## What to work on
For this exercise, please reproduce the records below word for word, from the first line through the line with "ŽIEMOS INVENTORIUS (632, 870)".

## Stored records
━━━━━━━━━━━━━━━━━━━━━━━━━━━━━━
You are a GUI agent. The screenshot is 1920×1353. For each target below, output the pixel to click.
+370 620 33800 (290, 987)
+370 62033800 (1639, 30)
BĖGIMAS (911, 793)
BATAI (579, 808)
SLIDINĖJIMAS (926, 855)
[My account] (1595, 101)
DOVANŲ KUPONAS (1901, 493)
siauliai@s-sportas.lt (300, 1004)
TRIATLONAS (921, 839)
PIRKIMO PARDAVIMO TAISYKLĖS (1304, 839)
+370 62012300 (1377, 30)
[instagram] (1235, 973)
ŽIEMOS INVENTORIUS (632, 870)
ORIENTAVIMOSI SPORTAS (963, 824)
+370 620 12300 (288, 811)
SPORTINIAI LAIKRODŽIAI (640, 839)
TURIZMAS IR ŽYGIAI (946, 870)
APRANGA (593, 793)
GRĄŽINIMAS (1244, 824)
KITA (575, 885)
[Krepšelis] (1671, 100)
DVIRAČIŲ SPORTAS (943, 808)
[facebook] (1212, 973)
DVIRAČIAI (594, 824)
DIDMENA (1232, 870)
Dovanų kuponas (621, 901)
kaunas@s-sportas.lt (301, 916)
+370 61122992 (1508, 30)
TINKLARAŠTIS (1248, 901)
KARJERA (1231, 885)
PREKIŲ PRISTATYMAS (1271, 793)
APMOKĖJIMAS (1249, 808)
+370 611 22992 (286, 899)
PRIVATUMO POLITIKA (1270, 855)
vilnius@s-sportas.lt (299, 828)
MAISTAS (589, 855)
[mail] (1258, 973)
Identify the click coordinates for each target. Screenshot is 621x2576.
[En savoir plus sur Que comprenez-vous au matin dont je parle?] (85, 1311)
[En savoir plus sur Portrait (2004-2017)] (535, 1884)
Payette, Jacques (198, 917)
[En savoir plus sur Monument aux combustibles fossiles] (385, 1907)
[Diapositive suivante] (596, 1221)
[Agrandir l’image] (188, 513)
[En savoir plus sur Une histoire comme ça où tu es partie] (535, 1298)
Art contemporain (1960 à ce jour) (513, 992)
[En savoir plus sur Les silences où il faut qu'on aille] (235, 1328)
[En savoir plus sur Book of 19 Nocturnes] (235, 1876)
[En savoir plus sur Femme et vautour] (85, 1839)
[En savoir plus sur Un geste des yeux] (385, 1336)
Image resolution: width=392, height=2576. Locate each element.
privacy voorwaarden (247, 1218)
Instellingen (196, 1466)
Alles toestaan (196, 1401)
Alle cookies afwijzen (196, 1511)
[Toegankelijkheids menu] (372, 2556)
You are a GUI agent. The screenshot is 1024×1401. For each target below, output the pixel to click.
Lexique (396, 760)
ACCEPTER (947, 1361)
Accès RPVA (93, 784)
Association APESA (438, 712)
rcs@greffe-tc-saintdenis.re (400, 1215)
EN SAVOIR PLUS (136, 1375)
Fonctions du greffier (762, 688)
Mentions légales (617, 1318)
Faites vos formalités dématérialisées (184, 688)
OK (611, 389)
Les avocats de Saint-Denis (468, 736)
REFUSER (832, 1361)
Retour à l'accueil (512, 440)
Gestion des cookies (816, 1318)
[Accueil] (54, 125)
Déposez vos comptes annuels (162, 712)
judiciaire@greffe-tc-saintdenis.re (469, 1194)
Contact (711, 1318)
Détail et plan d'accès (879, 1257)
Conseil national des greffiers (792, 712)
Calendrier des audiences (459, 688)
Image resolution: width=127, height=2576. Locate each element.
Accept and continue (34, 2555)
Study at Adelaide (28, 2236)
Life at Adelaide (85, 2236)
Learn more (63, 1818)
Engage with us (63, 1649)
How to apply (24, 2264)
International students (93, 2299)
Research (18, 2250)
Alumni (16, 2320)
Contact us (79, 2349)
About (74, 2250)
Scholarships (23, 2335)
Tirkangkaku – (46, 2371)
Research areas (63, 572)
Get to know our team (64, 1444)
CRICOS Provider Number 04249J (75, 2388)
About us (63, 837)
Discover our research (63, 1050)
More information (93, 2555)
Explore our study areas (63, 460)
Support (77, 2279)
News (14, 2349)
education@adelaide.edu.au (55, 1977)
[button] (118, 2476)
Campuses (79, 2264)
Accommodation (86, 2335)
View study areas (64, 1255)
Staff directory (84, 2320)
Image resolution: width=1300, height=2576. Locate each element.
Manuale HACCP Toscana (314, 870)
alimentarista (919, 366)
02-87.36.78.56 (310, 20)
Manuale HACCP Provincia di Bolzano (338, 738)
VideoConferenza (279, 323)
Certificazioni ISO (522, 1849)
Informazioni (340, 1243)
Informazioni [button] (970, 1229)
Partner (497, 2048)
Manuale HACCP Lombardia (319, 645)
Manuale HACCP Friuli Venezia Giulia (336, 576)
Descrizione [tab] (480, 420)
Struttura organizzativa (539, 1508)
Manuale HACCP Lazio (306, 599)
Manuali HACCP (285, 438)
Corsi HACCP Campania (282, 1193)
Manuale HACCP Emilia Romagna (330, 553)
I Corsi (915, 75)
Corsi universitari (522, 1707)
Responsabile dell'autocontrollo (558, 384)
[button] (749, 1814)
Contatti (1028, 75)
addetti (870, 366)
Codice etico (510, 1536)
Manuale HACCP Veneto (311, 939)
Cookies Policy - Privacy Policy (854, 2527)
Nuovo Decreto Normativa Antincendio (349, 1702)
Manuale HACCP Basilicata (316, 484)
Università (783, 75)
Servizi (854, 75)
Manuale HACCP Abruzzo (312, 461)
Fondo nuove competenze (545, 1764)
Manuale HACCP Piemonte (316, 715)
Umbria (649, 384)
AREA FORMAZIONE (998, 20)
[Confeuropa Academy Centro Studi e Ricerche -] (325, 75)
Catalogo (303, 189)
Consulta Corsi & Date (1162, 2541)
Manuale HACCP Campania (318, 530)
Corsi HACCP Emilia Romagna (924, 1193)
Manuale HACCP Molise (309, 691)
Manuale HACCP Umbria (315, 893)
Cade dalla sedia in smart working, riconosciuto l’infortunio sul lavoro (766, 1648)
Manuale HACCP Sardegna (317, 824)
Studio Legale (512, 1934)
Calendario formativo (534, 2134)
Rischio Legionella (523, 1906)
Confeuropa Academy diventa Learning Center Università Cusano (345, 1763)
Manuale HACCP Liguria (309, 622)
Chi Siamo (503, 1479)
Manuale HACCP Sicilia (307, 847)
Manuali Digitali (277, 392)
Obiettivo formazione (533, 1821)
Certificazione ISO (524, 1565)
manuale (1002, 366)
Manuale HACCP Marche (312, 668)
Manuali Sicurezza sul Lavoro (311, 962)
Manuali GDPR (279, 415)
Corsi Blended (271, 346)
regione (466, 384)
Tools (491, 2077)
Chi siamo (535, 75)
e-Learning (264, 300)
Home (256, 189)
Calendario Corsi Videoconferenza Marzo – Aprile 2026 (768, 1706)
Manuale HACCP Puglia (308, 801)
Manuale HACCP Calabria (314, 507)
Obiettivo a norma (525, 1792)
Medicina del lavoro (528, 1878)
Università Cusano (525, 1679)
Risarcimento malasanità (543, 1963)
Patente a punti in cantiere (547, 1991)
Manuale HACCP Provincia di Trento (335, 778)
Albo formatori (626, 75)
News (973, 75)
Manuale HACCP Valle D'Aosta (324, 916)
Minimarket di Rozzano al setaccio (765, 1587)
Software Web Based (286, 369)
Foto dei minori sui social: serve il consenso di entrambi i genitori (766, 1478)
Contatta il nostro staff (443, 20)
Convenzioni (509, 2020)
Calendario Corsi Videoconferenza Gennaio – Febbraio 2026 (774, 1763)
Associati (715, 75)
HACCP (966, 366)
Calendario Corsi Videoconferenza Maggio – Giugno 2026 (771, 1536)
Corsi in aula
━━━━━━━━━━━━━━━━━━━━━━━━━━━━━━
## Solution below
You are a GUI agent. The screenshot is 1920×1353. For each target below, output the pixel to click.
+370 620 33800 (290, 987)
+370 62033800 (1639, 30)
BĖGIMAS (911, 793)
BATAI (579, 808)
SLIDINĖJIMAS (926, 855)
[My account] (1595, 101)
DOVANŲ KUPONAS (1901, 493)
siauliai@s-sportas.lt (300, 1004)
TRIATLONAS (921, 839)
PIRKIMO PARDAVIMO TAISYKLĖS (1304, 839)
+370 62012300 (1377, 30)
[instagram] (1235, 973)
ŽIEMOS INVENTORIUS (632, 870)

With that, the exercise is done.